My TX2 sometimes stops answering pings or ssh connections after it has been running for a day or so.

The machine still is able to make outgoing use the network , if I open a terminal window on the machine itself, I can ping other sites and reach them via http, etc. But when I try to ssh to the host, I get a timeout, and a ping returns

Request timeout for icmp_seq 43
ping: sendto: No route to host
Request timeout for icmp_seq 44
ping: sendto: Host is down

Is there some kind of incoming sleep mode that the wlan0 interface goes into? This seems to happen after the machine has been up for a day or more, but does not always happen.

On both the Jetson and host PC, what do you see from the commands “route” and “ifconfig”? When this occurs, do you get any error from the command “host nvidia.com” (again, once from host PC and once from Jetson)?

Basically a “no route to host” is different than “connection refused”. When this issue is going on, and you run ping, are you using a dotted-decimal IP format, or a named format? E.g., 192.168.55.1 is dotted-decimal format, and “nvidia.com” is a named format. If you ping a dotted-decimal address and this works, but ping of a named address fails, then it implies the host PC itself is failing its DNS lookup. If the dotted-decimal address is failing, then any router between is probably failing. How is networking wired, e.g., actual wired, WiFi, a switch and a router, just a switch, so on?

I am pinging from a macbook on the same Wifi LAN, using a numeric IP address, 192.168.86.98. TX2 is using WiFi network interface.

I will try your suggestions to run the ifconfig and route commands next time it happens.

This morning, when I typed directly to the TX2 “ping google.com” it worked, and then
I could ssh into the TX2 from my Macbook. So it seems as if that ‘woke’ something in the TX2 networking stack.

That implies to me that maybe there is some ‘sleep’ mode on the Wifi interface that is woken up by outgoing packets or something?

One more thing, I have noticed that when I ssh into the TX2, the interactive response to echoing characters is sluggish. I Google’d that and it was suggested to do this

/sbin/iw dev wlan0 set power_save off

And that does indeed make it more responsive. I don’t know if that has anything to do with the issue I am seeing, but it does suggest some kind of power saving mode kicking in after some time period, even though I set power_save off?

I tend to avoid WiFi, and am not very good at debugging wireless, but I strongly suspect you are correct about sleep. There have been many posts on these forums related to sleep and WiFi (in combination). Someone else will need to answer the question of power save and WiFi interactions.

I had a patch for disabling the sleep mode.
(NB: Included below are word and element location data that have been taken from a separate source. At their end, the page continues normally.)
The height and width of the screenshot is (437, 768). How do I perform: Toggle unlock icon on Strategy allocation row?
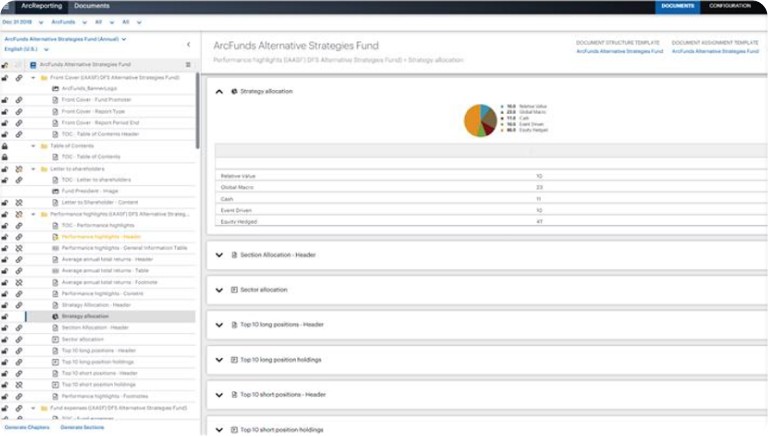coord(5,316)
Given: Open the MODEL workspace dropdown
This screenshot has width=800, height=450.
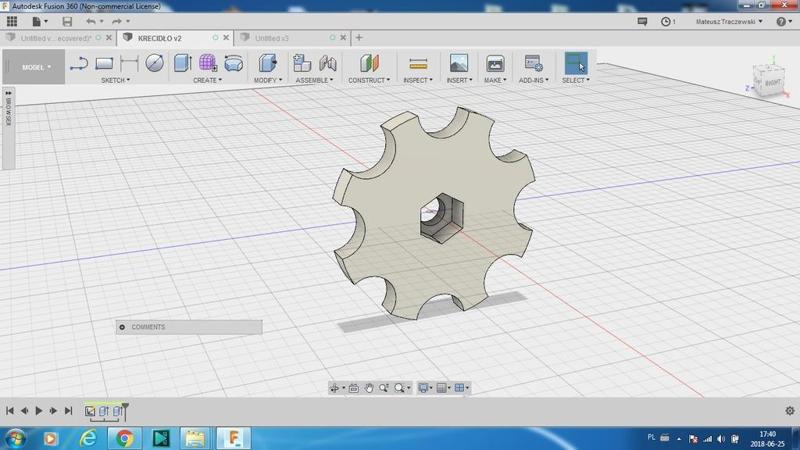Looking at the screenshot, I should 36,67.
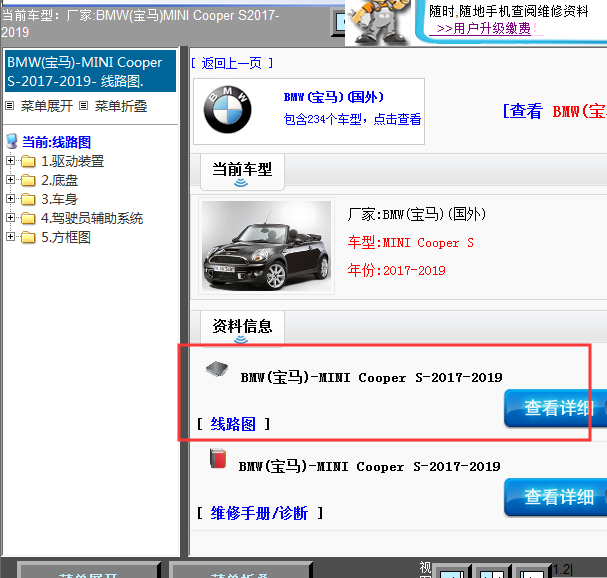Screen dimensions: 607x578
Task: Expand the 4.驾驶员辅助系统 tree node
Action: pos(11,218)
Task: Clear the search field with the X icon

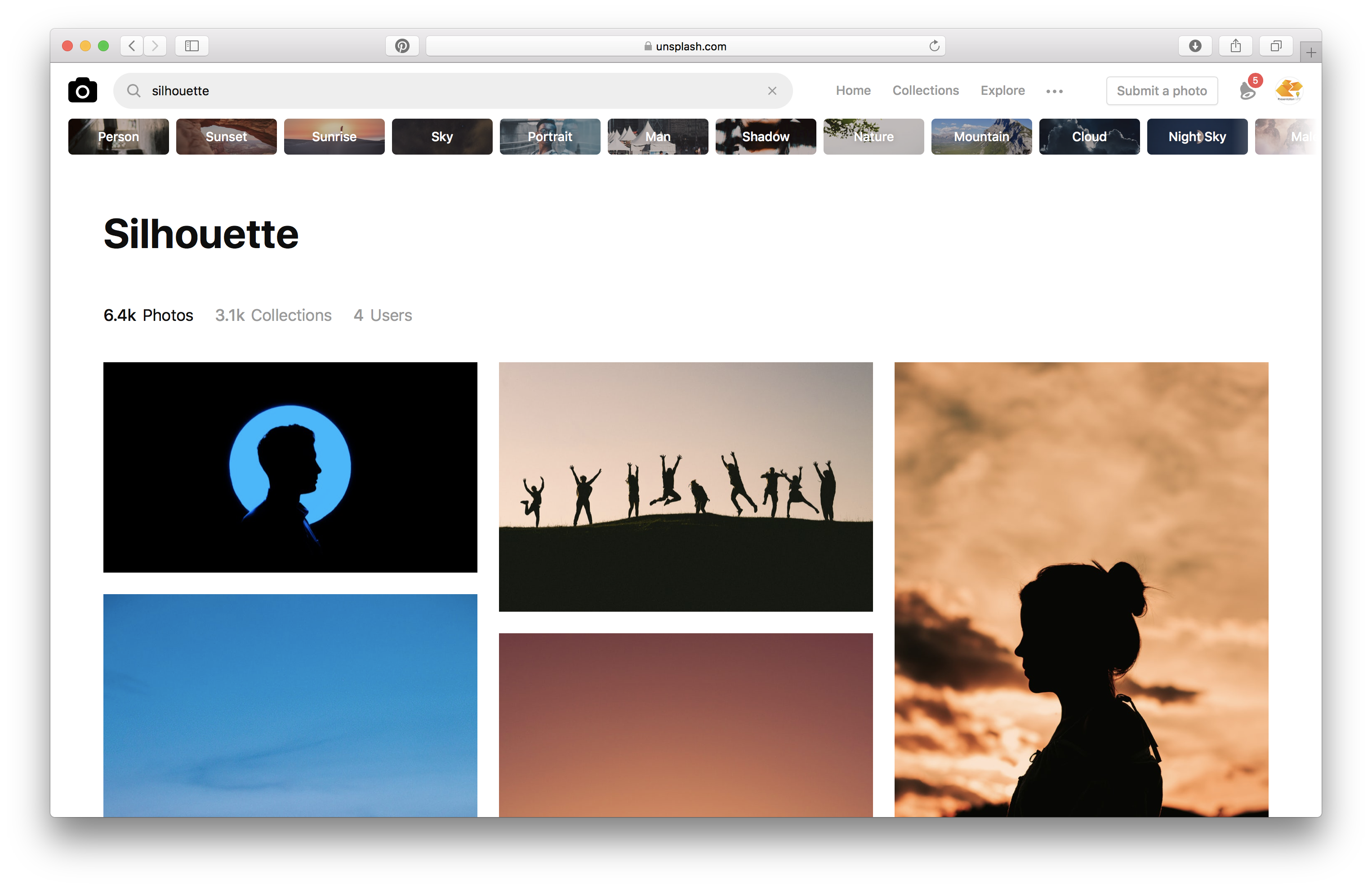Action: click(x=772, y=90)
Maybe you could try ti.

— a/drivers/net/wireless/bcmdhd/dhd_linux.c
+++ b/drivers/net/wireless/bcmdhd/dhd_linux.c
@@ -6155,6 +6155,7 @@ dhd_preinit_ioctls(dhd_pub_t *dhd)
endif
}

  •   dhd_slpauto_config(dhd, 0);
    DHD_ERROR(("Firmware up: op_mode=0x%04x, MAC="MACDBG"\n",
            dhd->op_mode, MAC2STRDBG(dhd->mac.octet)));
    /* Set Country code  */
    

Also, I think you could firstly clarify if this is really an issue from wifi by trying the wired network case too.

Thanks WayneWWW. I believe it is a problem with Wifi, as plugging into ethernet lets me ssh in.
But this is an intermittent problem, the board has been up for 6 days now without becoming unreachable.

If I were to apply your patch, where would I find instructions for rebuilding/installing that driver? I’ve modified a simple Linux device driver before and rebuilt kernel, but it has been many years…

We provide a guide in L4T development guide on our download center.
You need to download the kernel source from that website too.

Please be careful that modifying/updating kernel may cause the system hang and not able to boot up if there is anything wrong (installation/corrupted…).